* Text shown *
/---

The Spirella Building was designed to provide workers with a highly productive and pleasant environment that focused on the comfort of factory employees. Referred to as the "factory of beauty", it offered a wide array of employee amenities including "baths, showers, gymnastics classes, a library, free eye tests and bicycle repairs". In 1979 it was Grade II* listed. The Letchworth Garden City Foundation bought the neglected building in 1995, restored the interior and re-opened it for leased office accommodation. It currently houses over twenty businesses.

== Locations ==
At its height the company had factories in the US (Meadville, Pennsylvania, New Haven, Connecticut, and Lincoln Nebraska ), in Canada (in 1910), in the UK (in 1910; from 1912 in the Spirella Building in Letchworth) and in Sweden (Malmö) in 1920 and Niagara Falls, New York (in 1917). Their flagship location was Spirella House on Oxford Circus, London. A factory built in 1910 in Niagara falls, Ontario, eventually became the premises of the Bird Kingdom Tropical Adventure.

==Archival collections==
A number of organisations have collected archival examples of documents and objects related to the Spirella Factory. The Garden City Collection in Letchworth includes over forty objects and documents in its collection. Additionally, collections are maintained by Hertfordshire's Community Archives Network. Archival examples include: the Castle Corset cartoon and an advertisement for the Spirella War Savings Association.

\---

* Given records *
/---

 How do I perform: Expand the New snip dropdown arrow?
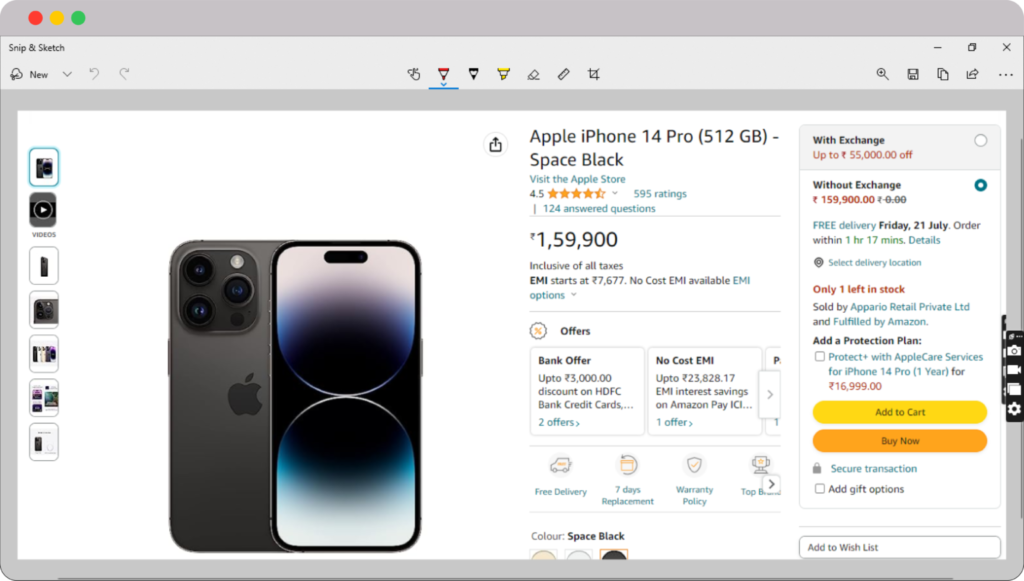pos(67,74)
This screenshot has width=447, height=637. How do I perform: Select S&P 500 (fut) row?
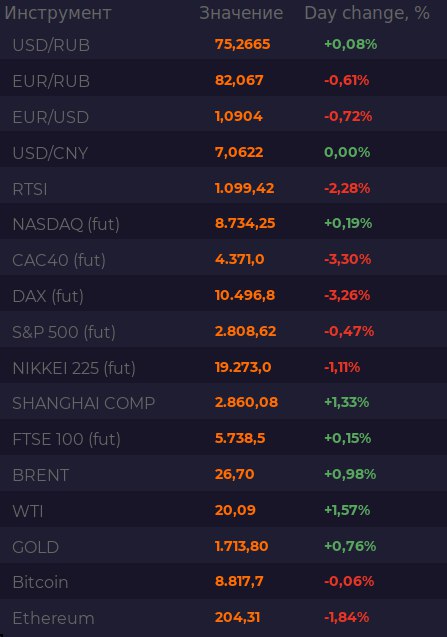[x=224, y=332]
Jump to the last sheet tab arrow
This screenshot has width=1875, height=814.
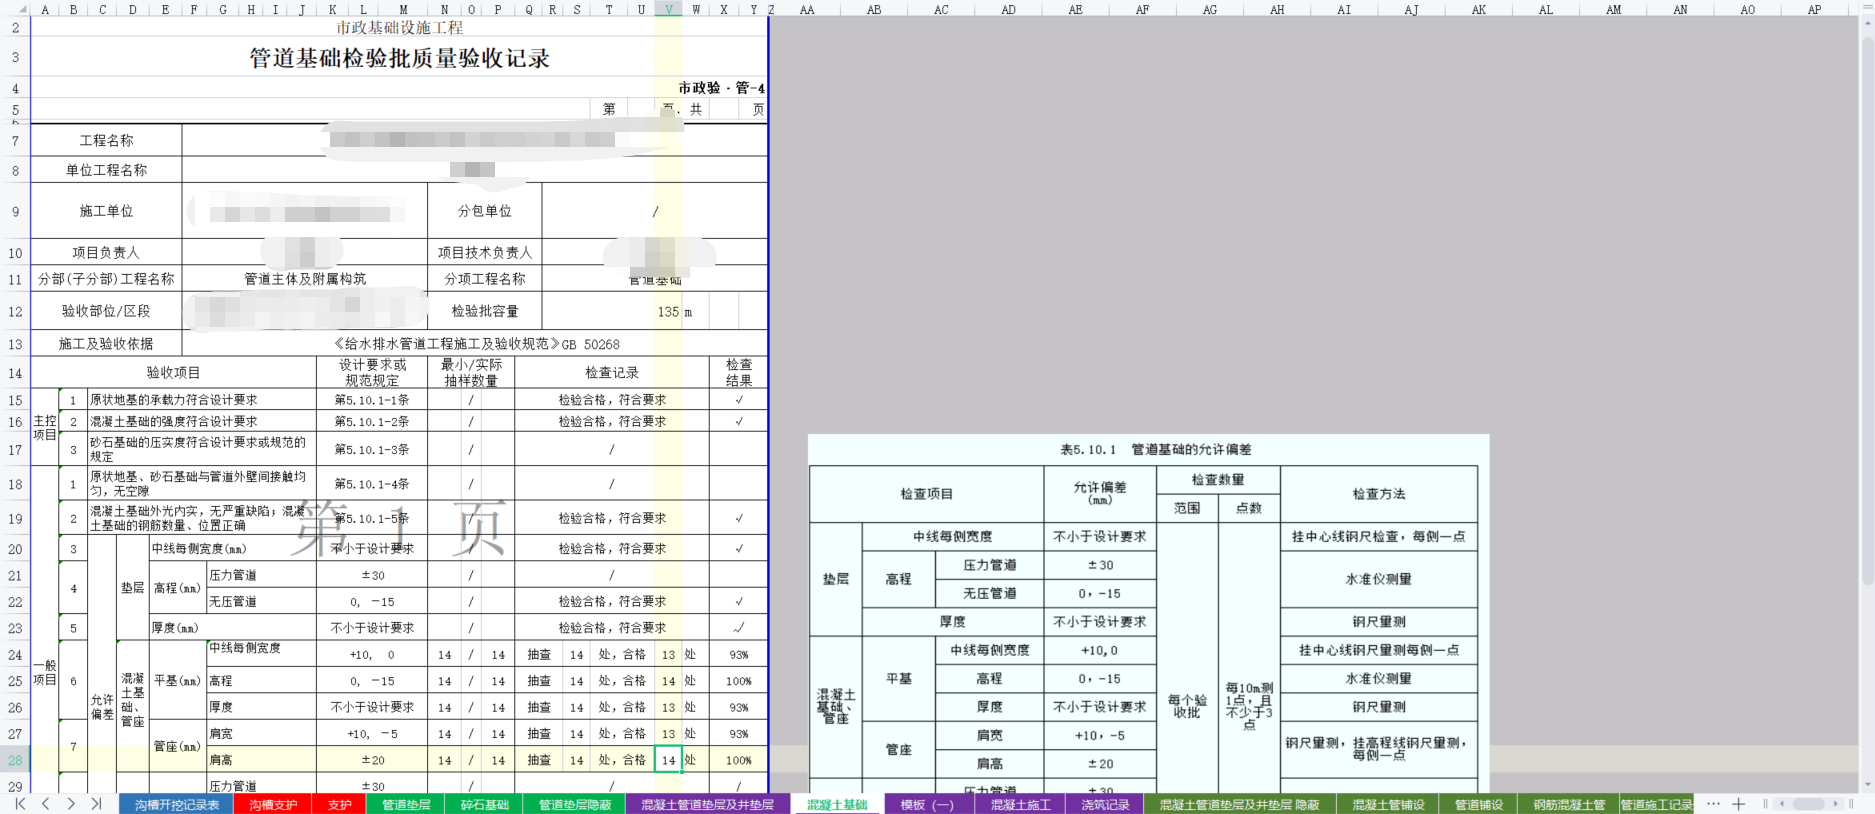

\---

* Tasks to carry out *
1. In the Spirella text, rewrite the paragraph beginning "The Spirella Building was designed" as a bulleted list that keeps its main facts.
2. Say whether each statement agrees with the Spirella text. Answer yes or no, and quote the deciding words.
(a) The Letchworth Garden City Foundation bought the building in 1995.
(b) The company's flagship location was in Letchworth.
(c) The Garden City Collection holds over forty objects and documents.

* Responses per task *
1.
- Designed to give workers a highly productive, pleasant environment focused on factory employees' comfort
- Called the "factory of beauty"
- Amenities included baths, showers, gymnastics classes, a library, free eye tests and bicycle repairs
- Grade II* listed in 1979
- Bought in a neglected state by the Letchworth Garden City Foundation in 1995, which restored the interior and re-opened it for leased office accommodation
- Currently houses over twenty businesses

2.
(a) Yes: "The Letchworth Garden City Foundation bought the neglected building in 1995"
(b) No: "Their flagship location was Spirella House on Oxford Circus, London."
(c) Yes: "The Garden City Collection in Letchworth includes over forty objects and documents in its collection."